Telnet and Remote Desktop Protocol (RDP) allow users to access and administer remote machines across a TCP/IP backbone. System administrators support personnel, and anybody else who has to remotely administer a computer or server will find this to be very helpful. A distributed system needs to work properly, and the TCP/IP protocol's dependability and security guarantee a smooth distant experience.

Voice over IP (VoIP): Revolutionizing communications

The advent of VoIP applications like Skype, WhatsApp and Zoom has changed the way we communicate. The role of TCP/IP in real-time voice and video communication over the Internet is unparalleled. This robust infrastructure ensures that our virtual conversations remain smooth and seamless, contributing to the globalization of networking and remote collaboration.

Domain Name System (DNS): Navigating the Digital Address Book

TCP/IP applications extend beyond direct user communication to basic systems such as DNS. DNS translates human-readable domain names into IP addresses, allowing us to route websites by names we know instead of using numeric IP addresses. Powered by TCP/IP, this simple version simplifies our journey across the vast Internet and enhances the user experience.

Network Time Protocol (NTP): Digital clocks

A comprehensive system in the digital realm owes much to NTP, a protocol in the TCP/IP suite.
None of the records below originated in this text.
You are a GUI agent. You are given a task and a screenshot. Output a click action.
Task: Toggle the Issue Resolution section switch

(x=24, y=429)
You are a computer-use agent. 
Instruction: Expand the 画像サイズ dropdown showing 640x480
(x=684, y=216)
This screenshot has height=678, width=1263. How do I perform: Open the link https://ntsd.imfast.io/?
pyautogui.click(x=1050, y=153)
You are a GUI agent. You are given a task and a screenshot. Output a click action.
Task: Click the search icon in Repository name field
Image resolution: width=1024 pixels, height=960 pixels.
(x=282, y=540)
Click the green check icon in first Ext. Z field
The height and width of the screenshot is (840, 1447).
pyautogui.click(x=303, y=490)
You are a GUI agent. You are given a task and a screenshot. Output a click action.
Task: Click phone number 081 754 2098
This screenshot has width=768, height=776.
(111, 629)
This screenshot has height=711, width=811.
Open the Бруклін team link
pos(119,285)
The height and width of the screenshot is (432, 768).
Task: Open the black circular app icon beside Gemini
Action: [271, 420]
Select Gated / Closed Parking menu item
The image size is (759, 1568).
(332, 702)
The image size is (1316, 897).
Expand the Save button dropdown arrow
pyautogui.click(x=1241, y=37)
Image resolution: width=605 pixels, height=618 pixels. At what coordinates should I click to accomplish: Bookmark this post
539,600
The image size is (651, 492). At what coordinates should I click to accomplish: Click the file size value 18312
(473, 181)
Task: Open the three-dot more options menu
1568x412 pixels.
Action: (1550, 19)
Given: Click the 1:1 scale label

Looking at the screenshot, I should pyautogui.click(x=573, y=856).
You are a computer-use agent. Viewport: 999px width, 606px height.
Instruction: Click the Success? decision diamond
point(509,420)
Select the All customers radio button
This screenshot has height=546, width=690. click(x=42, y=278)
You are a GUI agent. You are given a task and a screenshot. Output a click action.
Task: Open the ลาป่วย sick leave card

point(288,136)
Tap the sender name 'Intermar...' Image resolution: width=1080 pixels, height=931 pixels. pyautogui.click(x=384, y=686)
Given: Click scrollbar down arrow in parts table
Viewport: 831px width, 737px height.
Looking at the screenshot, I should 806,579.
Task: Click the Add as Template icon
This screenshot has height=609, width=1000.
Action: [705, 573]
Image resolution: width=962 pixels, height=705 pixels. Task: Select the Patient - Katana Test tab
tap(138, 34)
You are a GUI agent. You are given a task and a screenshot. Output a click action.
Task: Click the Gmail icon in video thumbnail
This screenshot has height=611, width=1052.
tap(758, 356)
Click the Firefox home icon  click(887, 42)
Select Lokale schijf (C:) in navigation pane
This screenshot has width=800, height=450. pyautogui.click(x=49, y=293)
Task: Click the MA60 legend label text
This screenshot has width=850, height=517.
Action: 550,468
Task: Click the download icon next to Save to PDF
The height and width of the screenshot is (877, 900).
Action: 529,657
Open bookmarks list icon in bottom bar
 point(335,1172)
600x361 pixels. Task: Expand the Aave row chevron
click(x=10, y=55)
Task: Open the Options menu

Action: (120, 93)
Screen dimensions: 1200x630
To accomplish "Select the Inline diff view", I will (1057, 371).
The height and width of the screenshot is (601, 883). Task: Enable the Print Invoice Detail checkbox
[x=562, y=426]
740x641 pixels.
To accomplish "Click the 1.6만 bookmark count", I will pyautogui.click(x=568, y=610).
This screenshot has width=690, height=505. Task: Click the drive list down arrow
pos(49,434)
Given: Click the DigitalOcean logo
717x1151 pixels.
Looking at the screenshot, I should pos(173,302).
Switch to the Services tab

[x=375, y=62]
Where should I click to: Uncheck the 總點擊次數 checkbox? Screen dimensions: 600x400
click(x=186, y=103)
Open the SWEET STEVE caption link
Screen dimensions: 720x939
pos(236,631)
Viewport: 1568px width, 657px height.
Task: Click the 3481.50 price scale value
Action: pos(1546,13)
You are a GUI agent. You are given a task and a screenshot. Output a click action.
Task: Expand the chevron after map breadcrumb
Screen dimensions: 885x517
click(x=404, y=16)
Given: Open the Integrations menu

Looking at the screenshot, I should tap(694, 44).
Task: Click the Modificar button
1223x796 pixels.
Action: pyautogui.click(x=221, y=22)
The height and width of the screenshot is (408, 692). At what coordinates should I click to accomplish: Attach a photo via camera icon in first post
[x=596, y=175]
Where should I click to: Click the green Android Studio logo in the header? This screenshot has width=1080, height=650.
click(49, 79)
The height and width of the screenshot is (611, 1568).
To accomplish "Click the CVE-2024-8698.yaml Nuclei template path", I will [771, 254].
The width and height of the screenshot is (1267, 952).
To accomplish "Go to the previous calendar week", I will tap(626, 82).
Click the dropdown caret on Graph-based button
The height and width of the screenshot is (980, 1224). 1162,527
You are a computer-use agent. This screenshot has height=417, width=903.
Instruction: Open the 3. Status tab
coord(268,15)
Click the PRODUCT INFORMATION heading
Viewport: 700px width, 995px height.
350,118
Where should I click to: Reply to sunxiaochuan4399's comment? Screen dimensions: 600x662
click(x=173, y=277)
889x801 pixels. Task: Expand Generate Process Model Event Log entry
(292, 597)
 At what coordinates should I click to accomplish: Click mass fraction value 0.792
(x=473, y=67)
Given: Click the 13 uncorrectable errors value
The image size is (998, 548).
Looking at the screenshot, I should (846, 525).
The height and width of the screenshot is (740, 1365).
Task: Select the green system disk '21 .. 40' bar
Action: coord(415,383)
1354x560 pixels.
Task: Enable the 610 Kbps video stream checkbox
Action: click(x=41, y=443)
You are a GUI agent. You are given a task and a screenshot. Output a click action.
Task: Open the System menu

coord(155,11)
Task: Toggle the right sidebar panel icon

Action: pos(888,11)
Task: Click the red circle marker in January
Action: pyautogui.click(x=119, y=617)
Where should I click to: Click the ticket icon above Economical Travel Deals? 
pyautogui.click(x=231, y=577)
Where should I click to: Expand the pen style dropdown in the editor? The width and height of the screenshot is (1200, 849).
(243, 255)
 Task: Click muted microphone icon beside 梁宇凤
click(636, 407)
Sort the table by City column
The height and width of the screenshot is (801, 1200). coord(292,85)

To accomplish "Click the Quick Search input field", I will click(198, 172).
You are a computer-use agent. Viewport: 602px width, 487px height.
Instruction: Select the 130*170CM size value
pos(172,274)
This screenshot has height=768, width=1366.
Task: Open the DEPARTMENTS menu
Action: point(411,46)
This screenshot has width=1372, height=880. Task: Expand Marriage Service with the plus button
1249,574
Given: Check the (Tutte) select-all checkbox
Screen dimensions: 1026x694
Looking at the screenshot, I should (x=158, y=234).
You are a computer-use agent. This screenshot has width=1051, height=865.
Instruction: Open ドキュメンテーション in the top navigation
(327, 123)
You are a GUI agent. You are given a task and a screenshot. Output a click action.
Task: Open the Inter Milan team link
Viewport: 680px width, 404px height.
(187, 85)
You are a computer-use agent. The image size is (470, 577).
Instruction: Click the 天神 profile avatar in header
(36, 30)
NTP ensures that hours of Internet usage remain consistent, which is important for a variety of applications including financial transactions, networking, and systems of reference.Accurate timestamps facilitated by NTP enhance the reliability and consistency of online activities.

Virtual Private Networks (VPNs): Securing Digital Tunnels

At a time when online privacy is paramount, VPNs have emerged as powerful tools. This service uses the TCP/IP protocol to create secure paths over the Internet, encrypt data, and ensure private connections. Whether for remote work or secure browsing, VPNs rely on TCP/IP for their strong and reliable connections. The growing use of remote services emphasizes the importance of secure and confidential connections accessible through the TCP/IP protocol.

Instant Messaging: Real-time, anytime, anywhere conversations

Instant messaging services like WhatsApp, Telegram, and Slack rely on TCP/IP to deliver messages in real time. Whether for casual conversations or critical business transactions, TCP/IP capabilities ensure that messages are delivered quickly, helping to make modern digital communications instantaneous with the low latency and reliability of the TCP/IP protocol in plays an important role in the practical experience -time communication systems.


In the intricate web of digital connectivity, TCP/IP applications serve as the threads that bind our online experiences. From the simplicity of web browsing to the complexity of secure data transfer, these applications underscore the versatility and indispensability of the TCP/IP suite. As we continue to navigate the digital landscape, understanding and appreciating the role of TCP/IP applications becomes increasingly crucial. They not only shape our present online interactions but also pave the way for the future of connected technologies.

The complexity of digital communications networks finds its formulas in the use of TCP/IP. From the flexibility of connections to the robustness of secure data transfer, these applications highlight the versatility and redundancy of the TCP/IP suite. As we continue to take on the digital landscape so it becomes increasingly important to understand and appreciate the role of TCP/IP applications that use it. They are not only overhauling our current online networks but paving the way for future connected technologies by influencing the evolution of connectivity, collaboration and the wider digital ecosystem.